I am very pleased with the success of our New Zealand missions. Let me tell you a bit more about them. Teddy writes regularly in copious detail. The first settlement was named Britannia; it was on flat land at the northern corner of the harbour at what is now Petone. However, by last winter it had proved to be swampy ground and exposed to southerly storms that swept in through the harbour entrance. So in July this year, the settlers took themselves to Wellington in the ‘hook’ of the harbour - where there is only a small flat area but it provided better shelter.

My son Teddy had only intended to stay a few months, but he has found it so fascinating and is enjoying the life so much, I think he will remain for much longer, perhaps even several years. He is a very good liaison person with the Maori people, and has many interesting tales to tell about his encounters with them. He mainly works with them in land-purchasing expeditions on behalf of the company in the Wanganui, Upper Rangitikei, Taupo and Nelson areas. You will have to get a map of New Zealand, if you can find one, so you will be able to follow his progress.

Teddy is my faithful and diligent lieutenant. I do not have the patience, the skills or the talents needed on a frontier. My talents are in visualizing dramatic plans and grandiose schemes and then persuading other people to get involved. I suppose you could describe me as a salesman, a propagandist and a politician. He is much more practical and organised than I.

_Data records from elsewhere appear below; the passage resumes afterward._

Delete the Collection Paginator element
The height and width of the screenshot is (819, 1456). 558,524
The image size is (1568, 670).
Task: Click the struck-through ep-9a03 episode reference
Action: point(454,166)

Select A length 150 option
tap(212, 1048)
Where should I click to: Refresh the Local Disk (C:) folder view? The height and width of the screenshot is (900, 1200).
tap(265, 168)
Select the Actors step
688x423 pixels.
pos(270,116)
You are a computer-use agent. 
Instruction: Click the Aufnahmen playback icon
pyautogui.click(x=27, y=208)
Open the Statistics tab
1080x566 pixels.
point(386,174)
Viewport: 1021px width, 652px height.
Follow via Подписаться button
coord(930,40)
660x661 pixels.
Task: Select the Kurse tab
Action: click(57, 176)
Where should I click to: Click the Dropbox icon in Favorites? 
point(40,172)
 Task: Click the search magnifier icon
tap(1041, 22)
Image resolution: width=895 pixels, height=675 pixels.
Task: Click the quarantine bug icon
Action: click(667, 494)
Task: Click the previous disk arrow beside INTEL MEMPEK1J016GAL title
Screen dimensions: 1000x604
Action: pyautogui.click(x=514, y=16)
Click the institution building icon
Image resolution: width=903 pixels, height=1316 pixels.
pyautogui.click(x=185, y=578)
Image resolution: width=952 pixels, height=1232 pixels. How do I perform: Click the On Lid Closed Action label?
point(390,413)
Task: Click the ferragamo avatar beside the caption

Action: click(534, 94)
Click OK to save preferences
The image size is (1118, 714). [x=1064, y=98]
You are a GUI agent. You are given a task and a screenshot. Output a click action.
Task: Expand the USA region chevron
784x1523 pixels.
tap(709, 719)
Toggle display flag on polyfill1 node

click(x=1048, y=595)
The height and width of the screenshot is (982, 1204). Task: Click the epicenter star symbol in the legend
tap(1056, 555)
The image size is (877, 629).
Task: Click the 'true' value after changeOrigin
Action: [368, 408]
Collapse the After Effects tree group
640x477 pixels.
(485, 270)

All the best to you and yours for 1841

Edward Gibbon”

Reviews

Written by bluecity (376 comments posted) 16th January 2008
Jean, you are an excellent historian. This is all excellent social history. I think you get your pleasure not from writing but from research. 
 
Rosemary

Written by Lizzy (793 comments posted) 18th January 2008
Really good research work Jean but written in a very flowing and interesting way. 
Lizzy
Thanks Rosemary and Lizzy
Written by jean.day (2279 comments posted) 18th January 2008
I really do enjoy doing the research.

Written by Phil (6713 comments posted) 19th January 2008
Hi Jean, the others are right - your entusiasm for research shines through in this and it's well woven into the story. Different time, different ways - but weren't attitudes to marriage odd by todays standards? 
 
Enjoyed. 
 
Phil.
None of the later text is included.